On the other hand, De Crevoisier et al⁸⁵ reported that CR was achieved in 19 of the 30 patients treated with surgery either before or after chemoradiotherapy including twice daily RT 1.25 Gy for a total dose of 40 Gy and six cycles of doxorubicin. In a median follow-up of 45 months, 7 patients were alive, with 6 of them having complete tumor resection.

Several studies have reported increased survival of patients treated by surgery followed by chemoradiotherapy. Haigh et al⁶³ found that complete resection of ACT with adjuvant chemotherapy and irradiation was associated with prolonged survival. Agents used for chemotherapy usually were based on doxorubicin, but paclitaxel, cisplatin, carboplatinum, etoposide (VP-16), cyclophosphamide, melphalan, and bleomycin were also used. External beam radiation was administered to the neck or the mediastinum, with the total doses ranging from 45 to 75 Gy. Brignardello et al⁴ showed that maximal debulking of ATC followed by adjuvant chemoradiotherapy was the only treatment that improved the survival of patients with ACT compared with chemoradiotherapy followed by surgery or chemotherapy alone. Chang et al⁸⁶ found that there was a small improvement in the survival of patients who had complete excision of ACT followed by aggressive multimodality therapy. Heron et al⁸⁷ showed in a retrospective study that patients who were treated with surgery and hyperfractionated RT in conjunction with chemotherapy had long-term survival (> 2 years).

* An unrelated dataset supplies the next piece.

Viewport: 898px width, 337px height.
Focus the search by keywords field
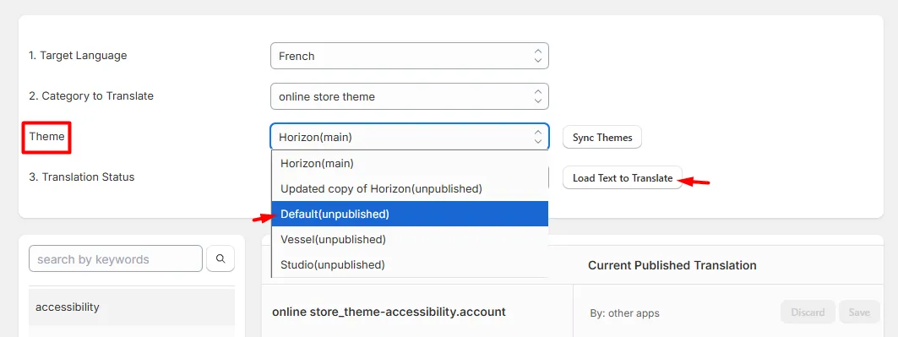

On the other hand, there are few studies showing that treatment with chemoradiotherapy before surgery has improved survival. Besic et al⁸⁸ reported the treatment results of 79 patients with ACT treated either by primary surgery (26 patients) or by primary chemotherapy and/or RT (53 patients) including 12 patients in whom surgery was performed after chemotherapy or RT. Although the patients in the second group had larger tumors, the best results were obtained in patients whose tumor was surgically removed after primary chemotherapy and RT. Busnardo et al⁸⁹ found that only a few patients respond to chemotherapy; however, combined therapy may provide some benefit in patients with ACT, and preoperative chemotherapy and RT may enhance surgical resectability of the primary tumor.

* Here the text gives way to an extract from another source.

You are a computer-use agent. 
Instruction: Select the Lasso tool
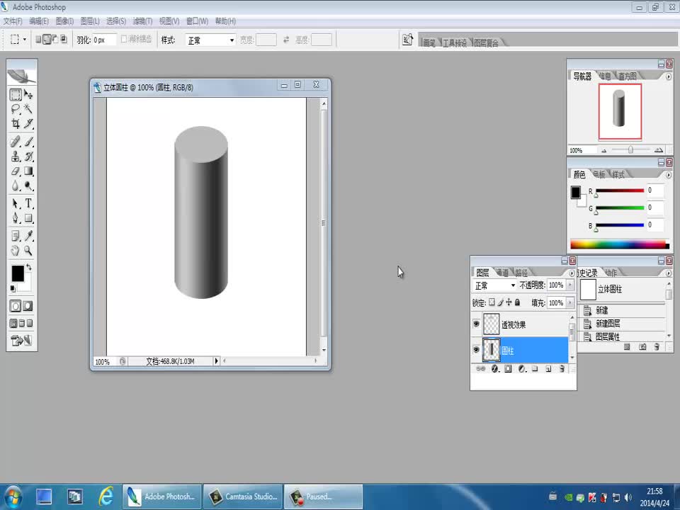(x=16, y=109)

Promising data emerge from newer protocols, including hyperfractionation RT as well as using docetaxel combined with doxorubicin. In the only prospective study using multimodality treatment for ACT, Tennvall et al⁷² reported on 55 patients treated with a multimodality regimen consisting of hyperfractionation RT combined with doxorubicin, followed by surgery when feasible. The RT dose varied during the years, from 1 Gy × 2/d until 1988 to 1.3 Gy × 2/d between 1989 and 1992 and 1.6 Gy × 2/d thereafter, to a total dose of 46 Gy. Surgery was possible in 40 patients. Only 13 patients died of local failure. Five patients (9%) survived more than 2 years, and 60% of the patients had no sign of local recurrence, with favorable results in the third group. Foote et al⁹⁰ reported enhanced survival in 10 patients with locoregionally confined ACT treated with surgery (where feasible), IMRT, and radiosensitizing + adjuvant chemotherapy including docetaxel and doxorubicin. Five patients (50%) were alive and cancer free at a median follow-up of 44 months (range, 32 to 89 months). Although the protocol improved survival in patients with stage IVA and IVB disease, the benefit in patients with metastatic disease remains uncertain. Troch et al⁹¹ treated six patients with ACT with standard external beam radiation of 60 Gy in 30 fractions along with docetaxel 100 mg every 3 weeks for a total of six cycles. With a median follow-up of 21 months, five patients were alive.